7. Il résulte de ce qui précède qu'aucun manquement à ses obligations de publicité et de mise en concurrence ne peut être retenu à l'encontre du SIDEPAQ. Il y a lieu, dès lors de rejeter l'ensemble des conclusions de la société Baume présentées sur le fondement de l'article L. 551-1 du code de justice administrative.
Sur les frais liés au litige :
8. Les dispositions de l'article L. 761-1 du code de justice administrative font obstacle à ce qu'une somme soit mise à la charge du SIDEPAQ qui n'est pas, dans la présente instance, la partie perdante.
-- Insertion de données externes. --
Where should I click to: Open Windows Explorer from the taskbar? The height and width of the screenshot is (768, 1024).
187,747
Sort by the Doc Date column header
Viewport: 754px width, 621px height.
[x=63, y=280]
En revanche, il y a lieu, dans les circonstances de l'espèce, de mettre à la charge de la société Baume le versement au SIDEPAQ d'une somme de 1 500 euros au titre des mêmes dispositions.
O R D O N N E :
Article 1er : La requête de la société Baume est rejetée.
Article 2 : La société Baume versera la somme de 1 500 euros au syndicat intercommunal pour l'incinération des déchets du pays de Quimper sur le fondement de l'article L. 761-1 du code de justice administrative.
Article 3 : La présente ordonnance sera notifiée à la société Baume, au syndicat intercommunal pour l'incinération des déchets du pays de Quimper et à la société AEB.
Fait à Rennes, le 26 octobre 2022.
Le juge des référés,
signé
F. ALa greffière d'audience,
signé
P. Cardenas
La République mande et ordonne au préfet du Finistère en ce qui le concerne ou à tous commissaires de justice à ce requis en ce qui concerne les voies de droit commun, contre les parties privées, de pourvoir à l'exécution de la présente décision.